*** Exercise material Section Begins ***

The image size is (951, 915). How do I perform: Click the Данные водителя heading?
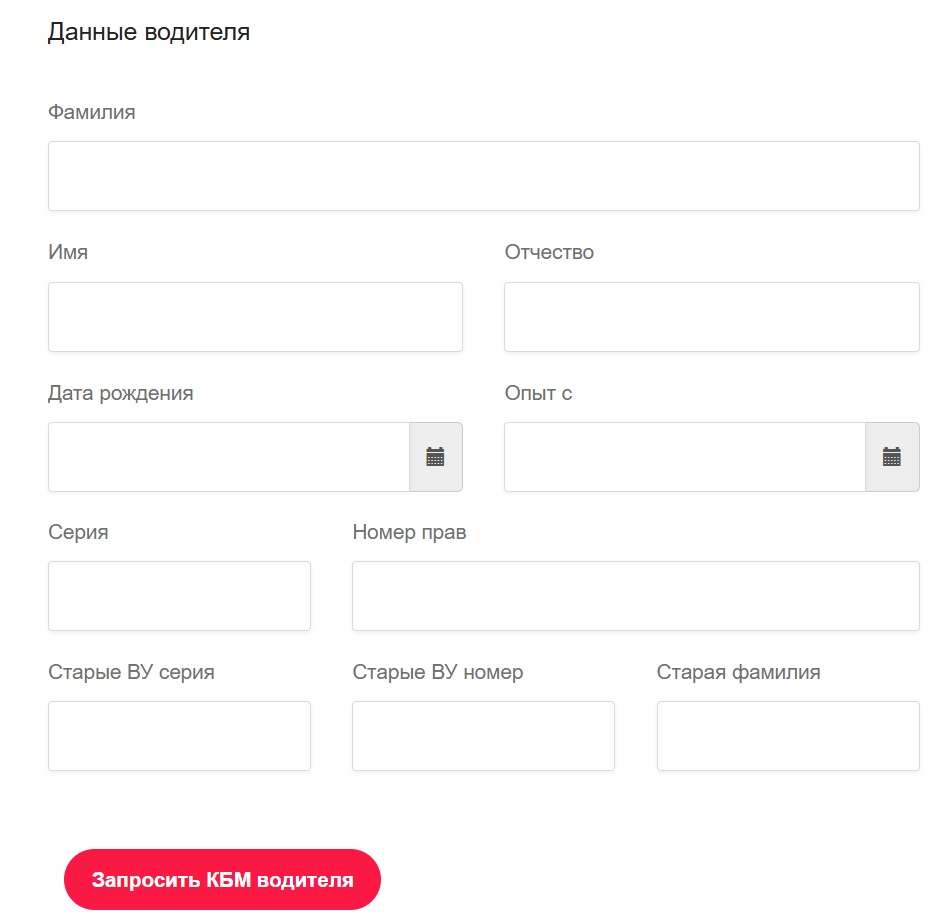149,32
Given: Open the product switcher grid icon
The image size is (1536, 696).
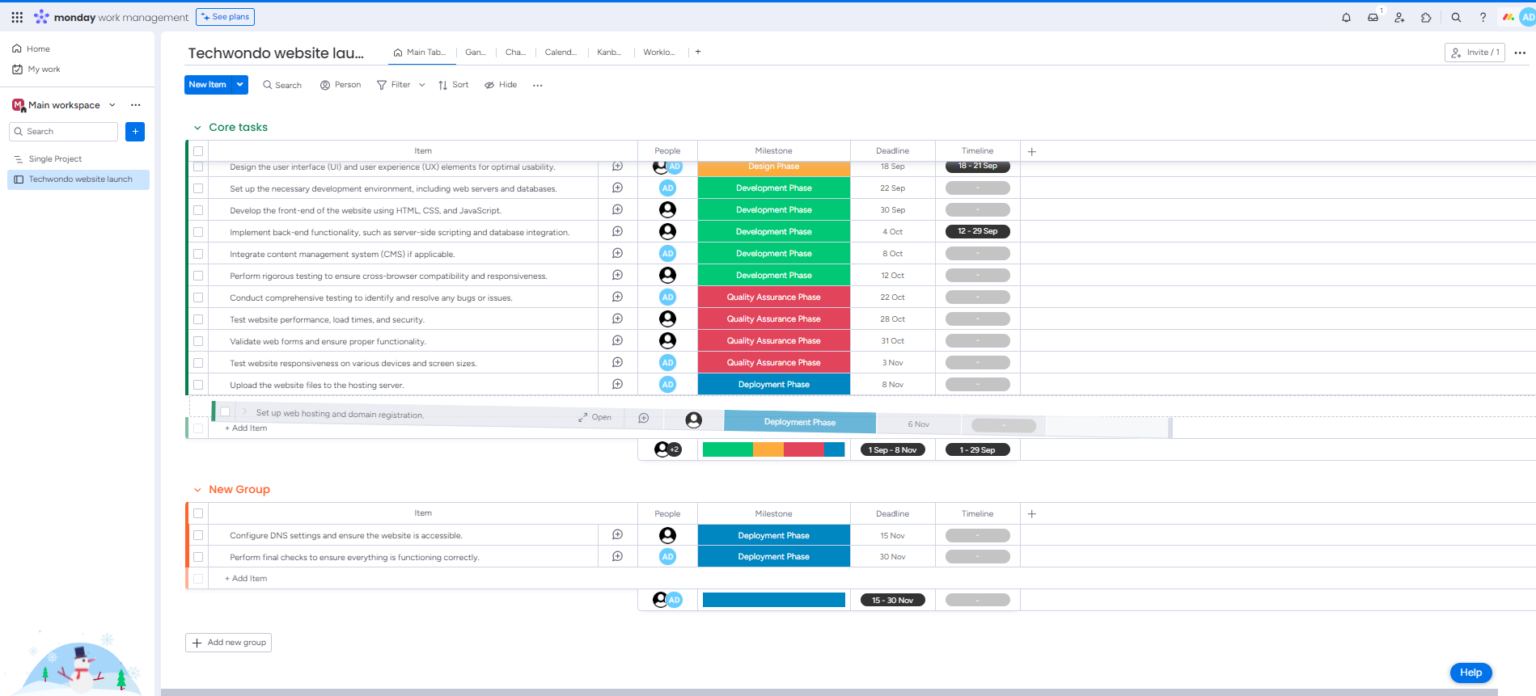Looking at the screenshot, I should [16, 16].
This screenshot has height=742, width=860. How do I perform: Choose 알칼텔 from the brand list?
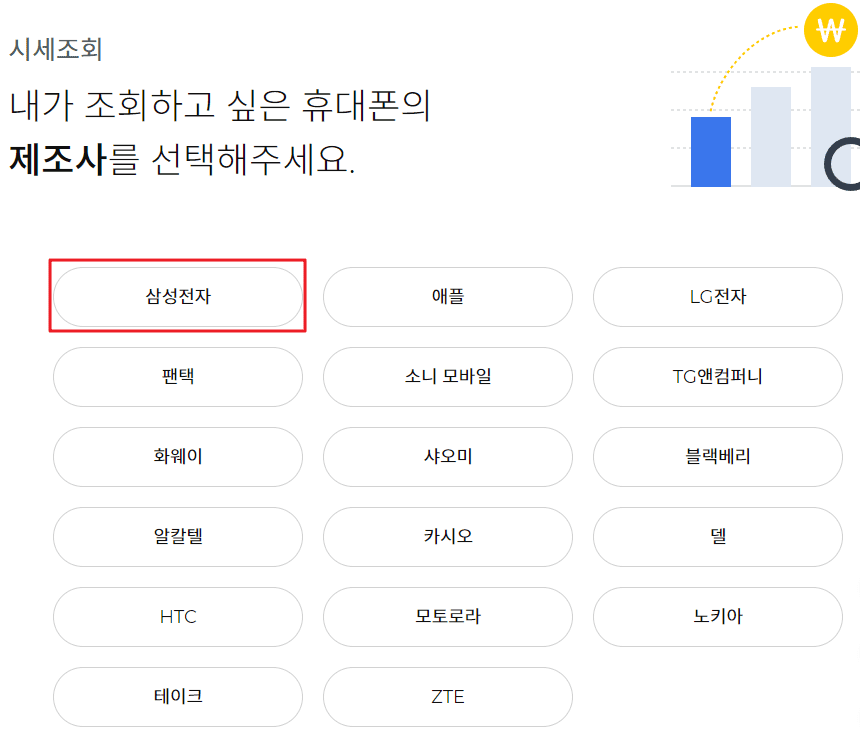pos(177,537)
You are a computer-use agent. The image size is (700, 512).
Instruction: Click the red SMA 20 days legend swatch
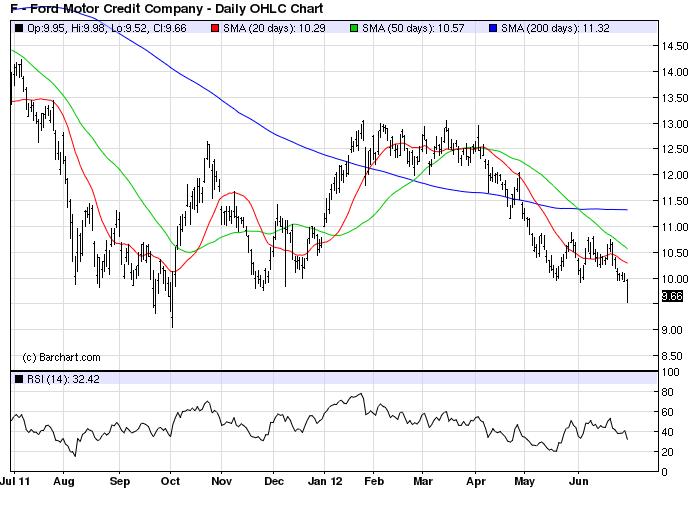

*** Exercise material Section Ends ***

Copy out, without any pictures, the lines of the records above from the one containing "The image size is (1536, 696)." through the final line, both ends included.

▶ _Output below_
The image size is (1536, 696).
Looking at the screenshot, I should [16, 16].
This screenshot has height=742, width=860. How do I perform: Choose 알칼텔 from the brand list?
pos(177,537)
You are a computer-use agent. The image size is (700, 512).
Instruction: Click the red SMA 20 days legend swatch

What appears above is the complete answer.